Role of Complexin 2 in the regulation of hormone secretion from the islet of Langerhans

Regulated secretion of insulin from β-cells, glucagon from α-cells, and somatostatin from δ-cells is necessary for the maintenance of glucose homeostasis. The release of these hormones from pancreatic islet cells requires the assembly and disassembly of the SNARE protein complex to control vesicle fusion and exocytosis. Complexin 2 (Cplx 2) is a small soluble synaptic protein that participates in the priming and release steps of vesicle fusion. It plays a dual role as a molecular switch that first clamps and prevents fusion pore opening, and subsequently undergoes a conformational change upon Ca ²⁺ binding to synaptotagmin to facilitate exocytosis. Using a Cplx 2 knockout (KO) mouse model, we show a direct inhibitory role of Cplx 2 for glucagon and somatostatin secretion, along with an indirect role in the paracrine inhibition of insulin secretion by somatostatin. Deletion of Cplx 2 increases glucagon and somatostatin secretion from intact mouse islets, while there is no difference in insulin secretion between WT and Cplx 2 KO islets. The normal paracrine inhibition of insulin secretion by somatostatin is disrupted in Cplx 2 KO islets. On the contrary, deletion of Cplx 2 did not affect the known role of somatostatin in the paracrine inhibition of glucagon at elevated glucose levels, since the paracrine inhibition of glucagon secretion by somatostatin is similar for both WT and Cplx 2 KO islets.

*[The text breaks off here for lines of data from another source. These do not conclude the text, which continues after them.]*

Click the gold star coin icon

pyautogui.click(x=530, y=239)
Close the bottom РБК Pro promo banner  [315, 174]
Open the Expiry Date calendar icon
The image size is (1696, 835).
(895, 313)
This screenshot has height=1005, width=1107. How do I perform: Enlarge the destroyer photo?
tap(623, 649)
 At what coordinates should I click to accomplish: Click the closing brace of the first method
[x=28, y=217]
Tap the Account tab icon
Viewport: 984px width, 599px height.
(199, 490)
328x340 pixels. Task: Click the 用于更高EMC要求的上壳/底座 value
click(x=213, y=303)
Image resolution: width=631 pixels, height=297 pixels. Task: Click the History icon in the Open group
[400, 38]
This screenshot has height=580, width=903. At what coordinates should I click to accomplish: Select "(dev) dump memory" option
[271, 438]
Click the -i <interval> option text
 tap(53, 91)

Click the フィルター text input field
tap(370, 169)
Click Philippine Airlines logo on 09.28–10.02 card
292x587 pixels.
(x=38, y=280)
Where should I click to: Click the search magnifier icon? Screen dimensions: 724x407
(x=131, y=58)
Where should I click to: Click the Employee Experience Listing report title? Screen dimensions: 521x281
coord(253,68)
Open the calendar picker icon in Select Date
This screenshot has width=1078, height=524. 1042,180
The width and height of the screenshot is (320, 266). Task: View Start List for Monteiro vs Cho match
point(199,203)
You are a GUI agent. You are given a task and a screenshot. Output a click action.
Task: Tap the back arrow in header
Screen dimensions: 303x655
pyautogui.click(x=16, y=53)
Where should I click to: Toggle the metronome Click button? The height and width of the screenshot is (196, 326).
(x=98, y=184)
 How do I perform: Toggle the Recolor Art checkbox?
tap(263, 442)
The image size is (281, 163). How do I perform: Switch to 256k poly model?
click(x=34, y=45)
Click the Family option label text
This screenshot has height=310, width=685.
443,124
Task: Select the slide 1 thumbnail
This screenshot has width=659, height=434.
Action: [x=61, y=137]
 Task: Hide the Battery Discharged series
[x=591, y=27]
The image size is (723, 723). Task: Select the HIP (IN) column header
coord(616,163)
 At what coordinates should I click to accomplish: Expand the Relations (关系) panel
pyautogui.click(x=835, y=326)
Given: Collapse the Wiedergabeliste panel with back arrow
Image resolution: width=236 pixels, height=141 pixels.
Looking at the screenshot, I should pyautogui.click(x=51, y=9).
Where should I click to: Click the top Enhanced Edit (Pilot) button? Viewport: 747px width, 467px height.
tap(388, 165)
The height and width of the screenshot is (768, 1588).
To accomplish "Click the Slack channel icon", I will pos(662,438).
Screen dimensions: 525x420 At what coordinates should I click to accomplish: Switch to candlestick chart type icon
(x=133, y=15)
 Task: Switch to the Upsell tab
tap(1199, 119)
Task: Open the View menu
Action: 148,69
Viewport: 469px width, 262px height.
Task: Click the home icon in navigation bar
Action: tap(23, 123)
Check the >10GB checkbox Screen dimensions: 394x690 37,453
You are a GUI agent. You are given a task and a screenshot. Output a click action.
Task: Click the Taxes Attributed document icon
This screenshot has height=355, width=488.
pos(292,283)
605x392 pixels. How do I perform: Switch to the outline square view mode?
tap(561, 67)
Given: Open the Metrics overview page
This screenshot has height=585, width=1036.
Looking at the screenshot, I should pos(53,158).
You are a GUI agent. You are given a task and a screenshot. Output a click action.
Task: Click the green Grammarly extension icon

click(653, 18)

In both β- and α-cells, the secretion profiles are parallel to Ca ²⁺ activity changes following somatostatin treatment of WT and Cplx 2 KO islets. The loss of paracrine inhibition of insulin secretion is substantiated by direct measurements of insulin vesicle fusion events in Cplx 2 KO islets. Together, these data show a differential role for Cplx 2 in regulating hormone secretion from pancreatic islets.